Texas is home to one of the largest clusters of IT professionals in the U.S., ranking the second-largest tech employer in the country, according to the U.S. Bureau of Labor Statistics. Within the IT sector, Texas is a leading U.S. location for data centers due to affordable and reliable space, power and bandwidth; a centralized location; skilled workforce availability; and tailored tax incentives. In addition, the Texas workforce employed in data processing and hosting is the largest in the nation.
Powerhouse for Tech
While numerous tech and software giants call Texas home, according to the "2016 Kauffman Index of Startup Activity," Texas ranks first in the country in startup activities.
Despite recent losses in the energy sector driven by oil prices, Texas still tops as an international leader in energy production and exports, with 32 energy-related companies in the state.

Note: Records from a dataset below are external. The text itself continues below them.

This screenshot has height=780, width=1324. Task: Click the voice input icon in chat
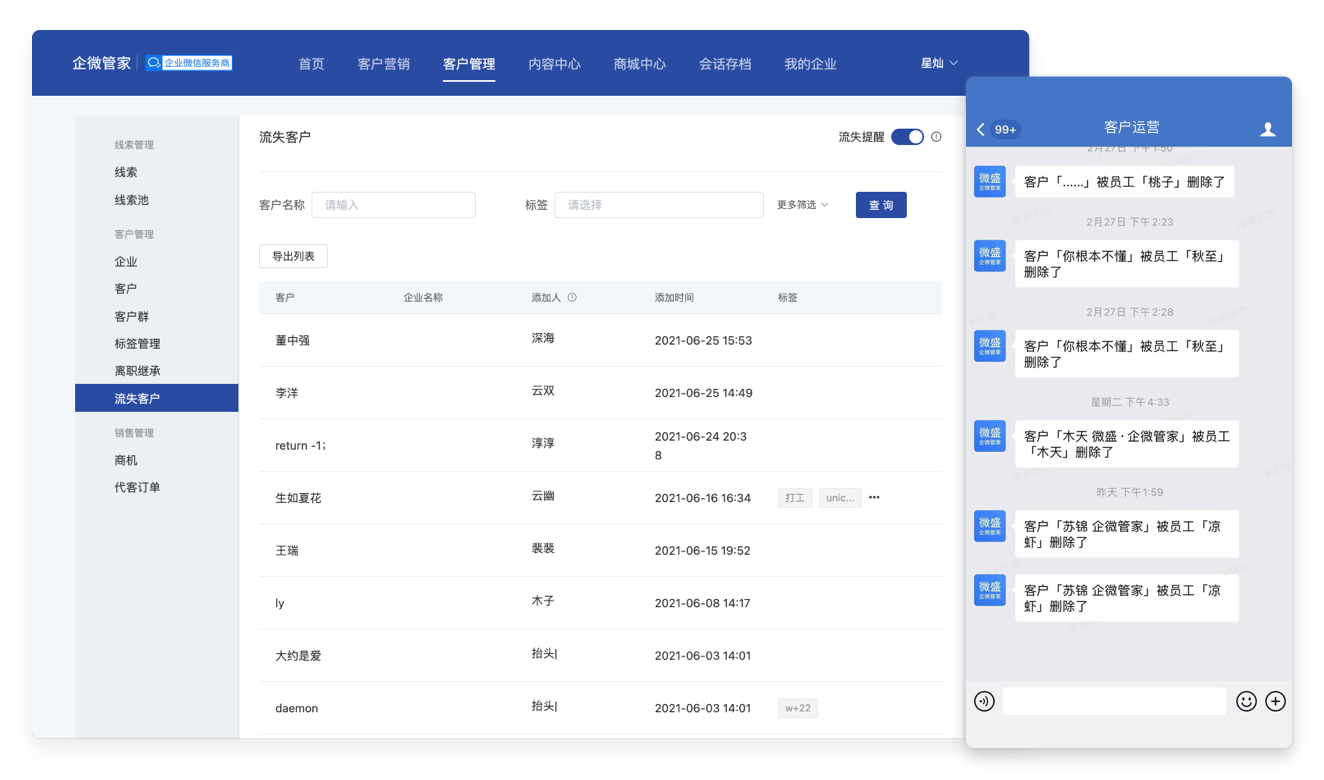click(x=984, y=701)
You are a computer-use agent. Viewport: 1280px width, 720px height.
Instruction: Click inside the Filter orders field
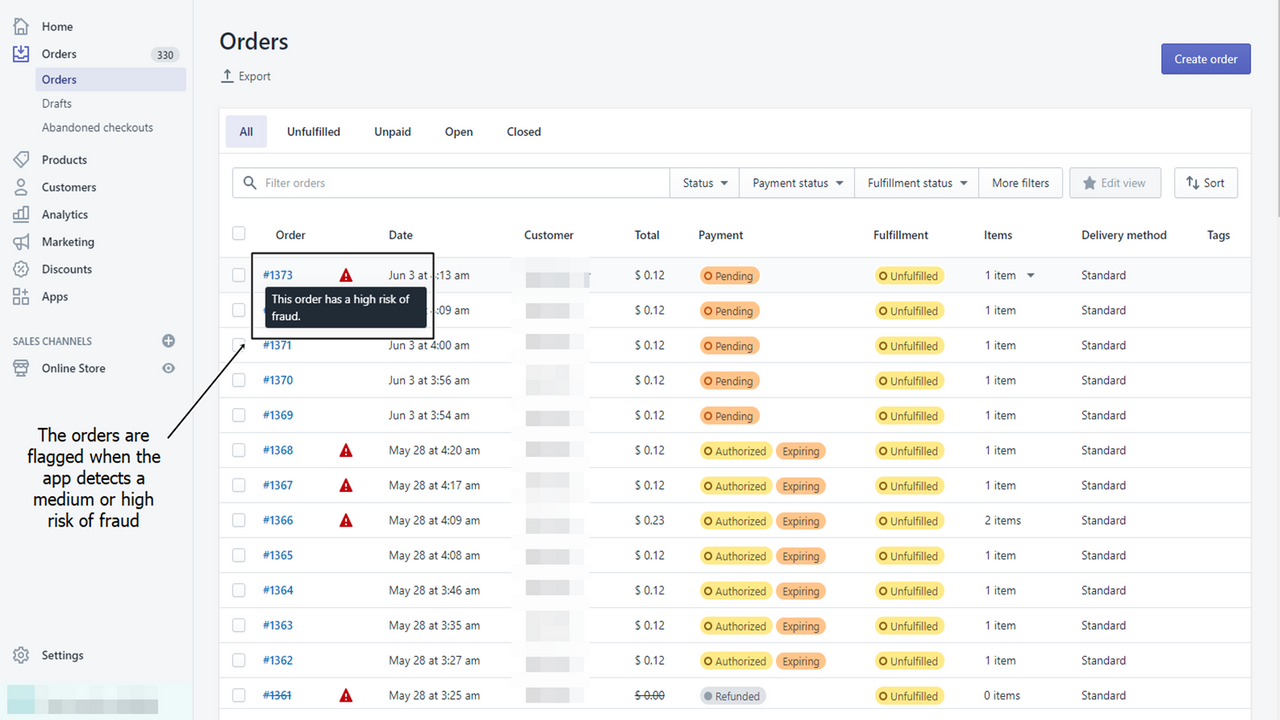tap(400, 182)
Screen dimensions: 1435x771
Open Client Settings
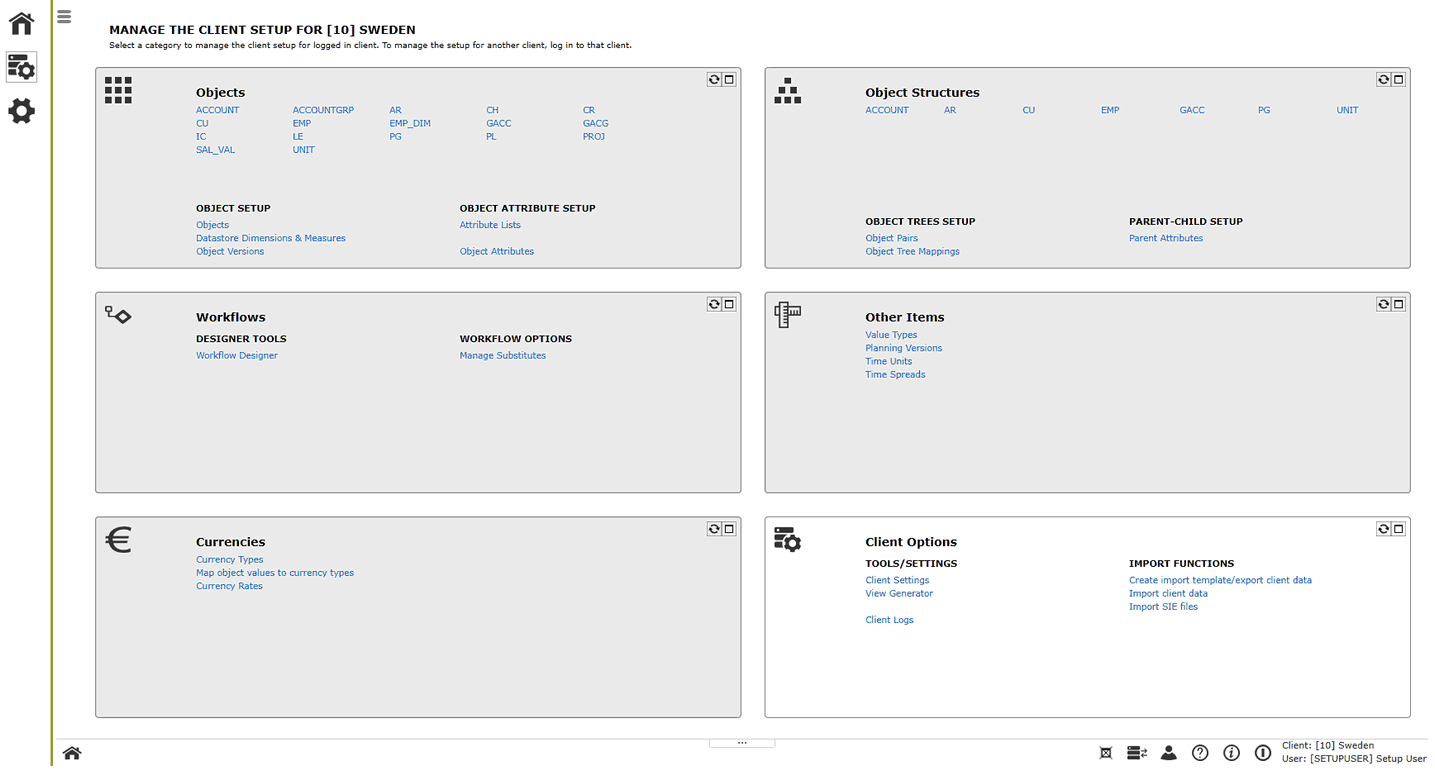(x=897, y=580)

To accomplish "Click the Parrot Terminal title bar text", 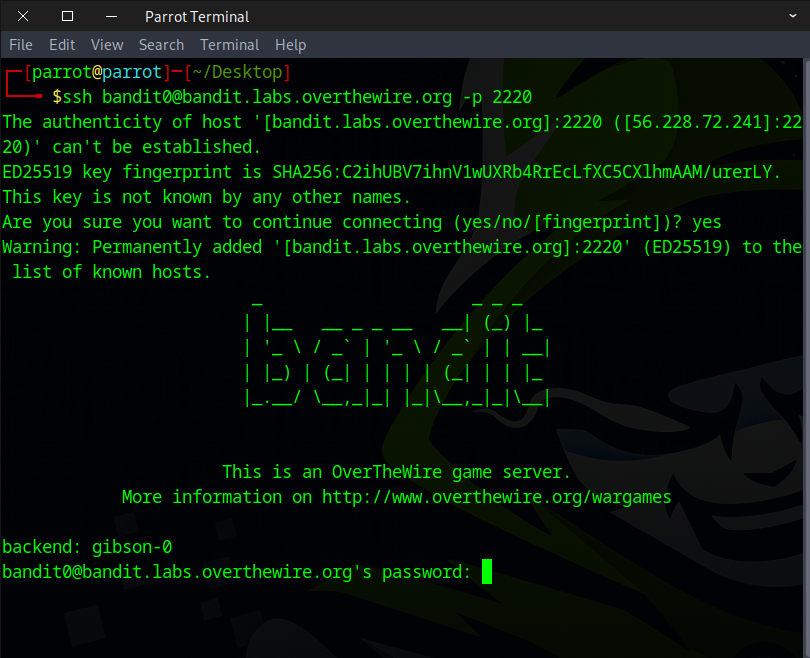I will (x=197, y=16).
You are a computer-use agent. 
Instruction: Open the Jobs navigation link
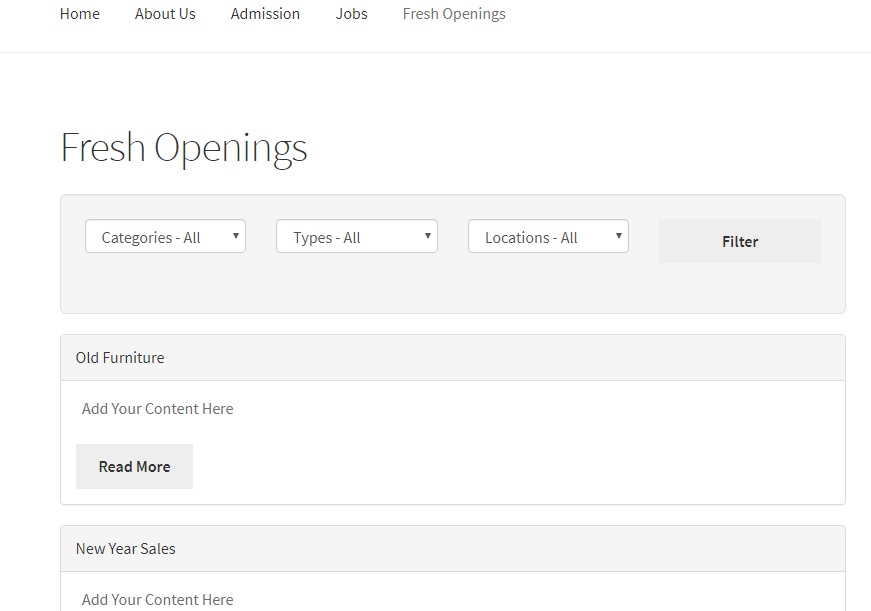click(x=351, y=14)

Texas is still the largest petrochemical cluster in the world, with top chemical companies operating in Texas. Houston, “The Energy Capital of the World,” is home to more than 5,000 energy firms and accounts for over 40 percent of the nation’s base petrochemical capacity.
Texas is also a powerhouse when it comes to wind and renewable energy. It ranks No. 1 in wind energy, with over 24,000 wind energy employees and $32.7 billion in capital investment.
Logistical Hub of North America
With the state’s geographic location as a main logistical hub of North America, and access to key supply chain corridors, business leaders and logistics providers are increasingly looking to Texas as a strategic partner they need to aggressively compete in the global marketplace.
Texas has 16 seaports and 11 deepwater ports, 28 border crossings with Mexico, the most extensive freight rail system in the country and more than 313,000 miles of public roads.
Texas’ 360 airports, including 26 commercial airports, make up the second-largest state system in the U.S. And its two largest airports, Dallas-Forth International and George Bush Intercontinental in Houston, serve as major domestic and international hubs with daily nonstop flights overseas.
Magnet for Foreign Direct Investment
With this high level of economic activity, it is no surprise that Texas is a top destination for foreign-direct investment, with 32 foreign trade zones and more than 1,500 foreign corporations with ongoing operations in the state. Mexico continues to serve as Texas’ top trading partner, with more than $102.5 billion in goods exported in 2015.